> Assignment
Gather every line from the entries below that includes "account".

> Material provided

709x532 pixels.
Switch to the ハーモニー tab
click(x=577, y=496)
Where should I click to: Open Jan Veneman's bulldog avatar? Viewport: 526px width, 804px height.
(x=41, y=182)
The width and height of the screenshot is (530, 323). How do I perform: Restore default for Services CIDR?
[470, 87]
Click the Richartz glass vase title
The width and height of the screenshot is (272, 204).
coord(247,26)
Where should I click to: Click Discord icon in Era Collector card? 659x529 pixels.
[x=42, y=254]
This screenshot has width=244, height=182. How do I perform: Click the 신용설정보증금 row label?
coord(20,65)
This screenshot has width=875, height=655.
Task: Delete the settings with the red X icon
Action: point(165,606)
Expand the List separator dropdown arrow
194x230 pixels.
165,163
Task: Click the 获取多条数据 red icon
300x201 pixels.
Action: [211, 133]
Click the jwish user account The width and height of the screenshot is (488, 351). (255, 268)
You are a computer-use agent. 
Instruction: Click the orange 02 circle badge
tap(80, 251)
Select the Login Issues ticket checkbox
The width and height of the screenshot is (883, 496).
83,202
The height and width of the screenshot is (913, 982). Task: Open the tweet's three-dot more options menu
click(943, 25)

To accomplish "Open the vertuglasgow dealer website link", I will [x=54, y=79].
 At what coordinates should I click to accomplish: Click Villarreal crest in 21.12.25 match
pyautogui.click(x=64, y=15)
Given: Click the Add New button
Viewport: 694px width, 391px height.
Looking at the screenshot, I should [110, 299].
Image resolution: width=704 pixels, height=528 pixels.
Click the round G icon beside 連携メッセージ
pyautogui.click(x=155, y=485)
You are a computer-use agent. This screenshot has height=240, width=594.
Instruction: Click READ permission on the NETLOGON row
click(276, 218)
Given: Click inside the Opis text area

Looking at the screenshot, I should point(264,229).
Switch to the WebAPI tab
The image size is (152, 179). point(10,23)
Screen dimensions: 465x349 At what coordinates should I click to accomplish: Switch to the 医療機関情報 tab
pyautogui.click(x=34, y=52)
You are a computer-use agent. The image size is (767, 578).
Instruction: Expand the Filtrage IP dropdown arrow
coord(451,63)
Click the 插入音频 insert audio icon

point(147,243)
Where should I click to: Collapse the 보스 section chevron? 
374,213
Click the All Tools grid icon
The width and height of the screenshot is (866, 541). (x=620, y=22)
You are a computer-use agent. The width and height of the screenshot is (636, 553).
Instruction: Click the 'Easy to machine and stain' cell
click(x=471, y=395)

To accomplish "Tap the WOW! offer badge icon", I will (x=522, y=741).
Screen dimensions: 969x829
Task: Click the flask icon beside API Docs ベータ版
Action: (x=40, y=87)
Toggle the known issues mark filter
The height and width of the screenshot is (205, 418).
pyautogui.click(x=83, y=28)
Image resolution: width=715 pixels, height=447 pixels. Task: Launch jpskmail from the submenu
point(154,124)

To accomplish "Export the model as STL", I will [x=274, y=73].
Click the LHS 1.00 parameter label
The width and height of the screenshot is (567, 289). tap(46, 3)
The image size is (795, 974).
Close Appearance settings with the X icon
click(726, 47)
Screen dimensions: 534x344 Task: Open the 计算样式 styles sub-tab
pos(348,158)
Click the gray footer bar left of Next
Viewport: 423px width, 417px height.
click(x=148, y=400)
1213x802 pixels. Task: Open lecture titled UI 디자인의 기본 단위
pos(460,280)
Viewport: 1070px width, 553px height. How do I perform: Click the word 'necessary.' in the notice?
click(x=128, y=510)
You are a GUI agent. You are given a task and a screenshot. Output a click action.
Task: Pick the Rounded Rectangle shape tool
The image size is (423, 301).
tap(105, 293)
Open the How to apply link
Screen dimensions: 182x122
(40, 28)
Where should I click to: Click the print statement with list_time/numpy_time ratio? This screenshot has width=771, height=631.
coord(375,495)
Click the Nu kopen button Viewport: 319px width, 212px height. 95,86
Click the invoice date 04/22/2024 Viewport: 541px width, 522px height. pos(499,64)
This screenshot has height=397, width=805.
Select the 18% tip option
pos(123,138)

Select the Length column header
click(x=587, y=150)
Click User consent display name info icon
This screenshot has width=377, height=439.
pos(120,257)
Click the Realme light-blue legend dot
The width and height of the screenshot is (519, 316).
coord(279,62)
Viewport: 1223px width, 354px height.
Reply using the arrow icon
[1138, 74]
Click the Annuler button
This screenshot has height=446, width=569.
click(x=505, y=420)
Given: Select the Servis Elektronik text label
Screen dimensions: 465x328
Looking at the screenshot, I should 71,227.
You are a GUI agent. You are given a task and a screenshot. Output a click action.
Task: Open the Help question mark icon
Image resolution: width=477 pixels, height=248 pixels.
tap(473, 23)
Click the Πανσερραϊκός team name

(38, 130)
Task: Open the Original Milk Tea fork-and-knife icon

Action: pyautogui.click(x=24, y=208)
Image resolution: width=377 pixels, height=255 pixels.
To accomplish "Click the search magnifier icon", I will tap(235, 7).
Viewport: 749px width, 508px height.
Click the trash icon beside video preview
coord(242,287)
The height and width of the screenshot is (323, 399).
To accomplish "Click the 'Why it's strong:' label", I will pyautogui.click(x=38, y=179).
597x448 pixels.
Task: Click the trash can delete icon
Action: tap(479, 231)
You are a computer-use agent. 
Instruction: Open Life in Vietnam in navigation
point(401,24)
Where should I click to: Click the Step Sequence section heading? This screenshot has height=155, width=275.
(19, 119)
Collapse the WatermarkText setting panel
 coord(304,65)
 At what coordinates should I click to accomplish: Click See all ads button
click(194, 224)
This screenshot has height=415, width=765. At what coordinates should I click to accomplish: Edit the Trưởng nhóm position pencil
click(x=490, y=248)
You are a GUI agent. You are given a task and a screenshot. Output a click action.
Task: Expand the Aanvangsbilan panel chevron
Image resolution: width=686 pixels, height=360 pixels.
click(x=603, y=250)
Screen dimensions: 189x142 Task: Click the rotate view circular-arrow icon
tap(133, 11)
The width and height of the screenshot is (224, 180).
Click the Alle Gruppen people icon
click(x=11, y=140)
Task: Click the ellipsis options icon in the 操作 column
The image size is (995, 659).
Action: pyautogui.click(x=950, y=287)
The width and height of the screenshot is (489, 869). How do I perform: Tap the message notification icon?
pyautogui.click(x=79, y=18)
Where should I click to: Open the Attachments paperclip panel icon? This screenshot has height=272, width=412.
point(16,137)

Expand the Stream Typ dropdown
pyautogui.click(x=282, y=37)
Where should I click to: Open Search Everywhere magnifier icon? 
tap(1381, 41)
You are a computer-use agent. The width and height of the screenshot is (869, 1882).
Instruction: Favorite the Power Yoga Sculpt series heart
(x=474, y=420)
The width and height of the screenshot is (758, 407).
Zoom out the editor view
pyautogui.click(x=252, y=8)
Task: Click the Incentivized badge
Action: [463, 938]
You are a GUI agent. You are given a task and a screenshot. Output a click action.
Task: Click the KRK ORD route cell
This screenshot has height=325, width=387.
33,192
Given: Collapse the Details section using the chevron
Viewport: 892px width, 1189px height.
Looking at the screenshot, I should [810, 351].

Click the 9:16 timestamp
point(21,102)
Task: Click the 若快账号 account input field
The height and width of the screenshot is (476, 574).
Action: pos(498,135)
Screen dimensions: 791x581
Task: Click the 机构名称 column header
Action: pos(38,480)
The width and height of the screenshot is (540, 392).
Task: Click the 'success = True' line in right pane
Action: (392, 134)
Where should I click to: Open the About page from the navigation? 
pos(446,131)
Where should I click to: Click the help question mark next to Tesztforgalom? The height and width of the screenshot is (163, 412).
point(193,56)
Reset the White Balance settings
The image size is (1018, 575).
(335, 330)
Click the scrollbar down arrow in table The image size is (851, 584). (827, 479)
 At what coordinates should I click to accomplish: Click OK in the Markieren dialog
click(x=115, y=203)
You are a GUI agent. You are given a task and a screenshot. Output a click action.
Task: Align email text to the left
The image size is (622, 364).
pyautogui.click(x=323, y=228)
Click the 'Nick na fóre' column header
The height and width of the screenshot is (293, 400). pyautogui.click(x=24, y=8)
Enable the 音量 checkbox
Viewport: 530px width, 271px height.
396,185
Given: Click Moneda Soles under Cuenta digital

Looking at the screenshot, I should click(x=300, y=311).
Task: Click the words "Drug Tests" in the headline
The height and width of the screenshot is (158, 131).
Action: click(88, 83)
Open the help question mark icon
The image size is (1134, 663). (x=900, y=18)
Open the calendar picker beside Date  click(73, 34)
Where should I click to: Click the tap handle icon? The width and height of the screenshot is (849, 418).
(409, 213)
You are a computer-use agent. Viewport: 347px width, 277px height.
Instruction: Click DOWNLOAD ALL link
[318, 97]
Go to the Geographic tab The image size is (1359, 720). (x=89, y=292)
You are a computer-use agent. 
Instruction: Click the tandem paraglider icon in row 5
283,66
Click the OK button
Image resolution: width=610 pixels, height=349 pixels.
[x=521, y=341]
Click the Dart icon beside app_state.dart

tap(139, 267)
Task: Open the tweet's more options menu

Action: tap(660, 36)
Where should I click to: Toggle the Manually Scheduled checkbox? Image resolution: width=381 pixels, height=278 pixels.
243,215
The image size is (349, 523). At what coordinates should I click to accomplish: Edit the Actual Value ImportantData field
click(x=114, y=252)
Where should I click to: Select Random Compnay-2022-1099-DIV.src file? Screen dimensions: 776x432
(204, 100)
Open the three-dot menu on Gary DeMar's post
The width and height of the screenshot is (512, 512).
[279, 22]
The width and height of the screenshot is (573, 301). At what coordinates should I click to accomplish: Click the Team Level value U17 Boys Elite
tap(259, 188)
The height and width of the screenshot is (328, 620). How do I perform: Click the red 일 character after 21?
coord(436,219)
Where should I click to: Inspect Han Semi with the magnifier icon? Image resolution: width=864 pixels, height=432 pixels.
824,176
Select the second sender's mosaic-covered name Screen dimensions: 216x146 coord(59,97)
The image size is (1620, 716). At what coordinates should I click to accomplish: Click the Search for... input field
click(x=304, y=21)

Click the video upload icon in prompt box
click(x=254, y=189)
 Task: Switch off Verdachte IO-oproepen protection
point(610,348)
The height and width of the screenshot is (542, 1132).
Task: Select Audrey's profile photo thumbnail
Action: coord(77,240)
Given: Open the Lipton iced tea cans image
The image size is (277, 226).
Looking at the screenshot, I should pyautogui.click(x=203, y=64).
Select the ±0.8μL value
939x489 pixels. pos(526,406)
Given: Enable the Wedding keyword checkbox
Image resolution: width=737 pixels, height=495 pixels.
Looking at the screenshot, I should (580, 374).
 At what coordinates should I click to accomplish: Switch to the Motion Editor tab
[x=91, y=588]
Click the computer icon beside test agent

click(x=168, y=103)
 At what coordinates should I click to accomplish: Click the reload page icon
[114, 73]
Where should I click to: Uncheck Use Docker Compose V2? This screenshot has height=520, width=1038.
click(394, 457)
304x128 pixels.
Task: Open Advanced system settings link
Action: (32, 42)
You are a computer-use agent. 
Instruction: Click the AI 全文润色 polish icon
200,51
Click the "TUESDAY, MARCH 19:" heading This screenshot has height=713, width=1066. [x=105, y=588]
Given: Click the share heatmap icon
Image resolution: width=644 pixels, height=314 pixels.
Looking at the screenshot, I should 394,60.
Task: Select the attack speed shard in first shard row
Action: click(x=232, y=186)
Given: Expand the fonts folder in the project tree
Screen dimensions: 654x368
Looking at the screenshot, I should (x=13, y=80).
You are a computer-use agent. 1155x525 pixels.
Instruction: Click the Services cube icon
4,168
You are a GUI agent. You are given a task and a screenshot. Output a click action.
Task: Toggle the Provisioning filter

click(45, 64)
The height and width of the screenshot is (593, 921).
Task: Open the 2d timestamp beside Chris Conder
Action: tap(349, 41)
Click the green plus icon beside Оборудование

> Result of the task
Click the jwish user account The width and height of the screenshot is (488, 351). (255, 268)
Task: Click the 若快账号 account input field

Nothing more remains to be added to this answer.